Studentenkredit - was muss man beachten?
28.01.2010
Studenten verfügen von jeher über geringe finanzielle Mittel. Das Bafög vom Staat und eventuelle Zuwendungen durch die Eltern reichen in den meisten Fällen nicht aus. Neben dem stressigen Studium müssen vielen Studenten Nebenjobs annehmen, um ihre Existenz zu sichern. Die Doppelbelastung führt häufig zu einer längeren Studiendauer und schlechteren Prüfungsergebnissen.
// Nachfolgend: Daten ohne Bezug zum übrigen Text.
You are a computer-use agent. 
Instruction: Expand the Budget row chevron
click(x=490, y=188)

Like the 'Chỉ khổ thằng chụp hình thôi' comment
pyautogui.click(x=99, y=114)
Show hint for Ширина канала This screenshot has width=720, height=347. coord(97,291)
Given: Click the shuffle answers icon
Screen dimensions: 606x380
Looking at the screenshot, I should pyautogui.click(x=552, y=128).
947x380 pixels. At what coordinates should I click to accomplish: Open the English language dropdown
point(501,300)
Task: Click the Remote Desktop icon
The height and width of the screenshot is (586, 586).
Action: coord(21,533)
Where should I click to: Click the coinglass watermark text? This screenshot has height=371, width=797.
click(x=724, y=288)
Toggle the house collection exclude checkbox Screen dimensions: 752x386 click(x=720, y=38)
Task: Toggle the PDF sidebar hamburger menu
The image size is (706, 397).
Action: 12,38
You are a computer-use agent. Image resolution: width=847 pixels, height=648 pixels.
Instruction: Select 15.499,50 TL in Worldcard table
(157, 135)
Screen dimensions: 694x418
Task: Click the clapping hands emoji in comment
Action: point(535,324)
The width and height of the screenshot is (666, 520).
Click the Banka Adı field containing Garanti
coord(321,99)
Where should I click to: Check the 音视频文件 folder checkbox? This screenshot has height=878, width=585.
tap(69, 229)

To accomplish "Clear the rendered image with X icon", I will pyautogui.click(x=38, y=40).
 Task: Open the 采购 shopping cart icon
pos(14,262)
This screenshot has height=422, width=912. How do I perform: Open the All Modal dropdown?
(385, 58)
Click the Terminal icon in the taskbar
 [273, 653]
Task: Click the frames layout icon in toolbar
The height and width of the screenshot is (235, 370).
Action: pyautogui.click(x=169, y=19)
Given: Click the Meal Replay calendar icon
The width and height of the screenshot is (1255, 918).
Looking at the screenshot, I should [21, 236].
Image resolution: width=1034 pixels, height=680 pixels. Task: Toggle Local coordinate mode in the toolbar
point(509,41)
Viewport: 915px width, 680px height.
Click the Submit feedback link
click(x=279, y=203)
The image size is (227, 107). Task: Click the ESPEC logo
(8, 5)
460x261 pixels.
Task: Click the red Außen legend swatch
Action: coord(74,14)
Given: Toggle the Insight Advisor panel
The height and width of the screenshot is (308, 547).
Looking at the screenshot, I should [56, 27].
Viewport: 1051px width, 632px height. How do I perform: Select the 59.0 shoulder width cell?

Der Studentenkredit schafft finanzielle Sicherheit
Der Studentenkredit richtet sich gezielt an die Studierenden und ermöglicht ihnen die finanzielle Absicherung ihres Studiums. Voraussetzung für den Erhalt des Kredits ist die Vollendung des 18. Lebensjahres und ein fester Wohnsitz in Deutschland. Da der Nachweis eines festen Einkommens bei Studenten naturgemäß nicht möglich ist, verlangen die Kreditgeber als Sicherheit häufig die Aufnahme eines zweiten Kreditnehmers in den Vertrag. In Fragen kommen beispielsweise die Eltern oder andere nahe Verwandte, sofern diese über eine ausreichende Kreditwürdigkeit verfügen. Die Kreditwürdigkeit kann durch ein festes Einkommen, Immobilien, Lebensversicherungen, Wertpapiere und ähnliche Vermögenswerte nachgewiesen werden.Der Studentenkredit - Das ist zu beachten
Vor dem Vertragsschluss sollte stets ein Kreditvergleich durchgeführt werden.- Die Höhe der Effektivzinsen erlaubt einen annähernd objektiven Vergleich der Angebote
- Kreditbezogene Nebenkosten vergleichen. Dazu gehören Kontoführungs- und Bearbeitungsgebühren, eventuelle Vermittlungsprovisionen und Beiträge zur Restschuldversicherung.
- Kurze Laufzeiten werden mit niedrigen Effektivzinsen belohnt.
- Die Restschuldversicherung ist nur bei hohen Kreditsummen sinnvoll. Sie haftet falls der Kreditgeber arbeitslos wird, erkrankt oder verstirbt.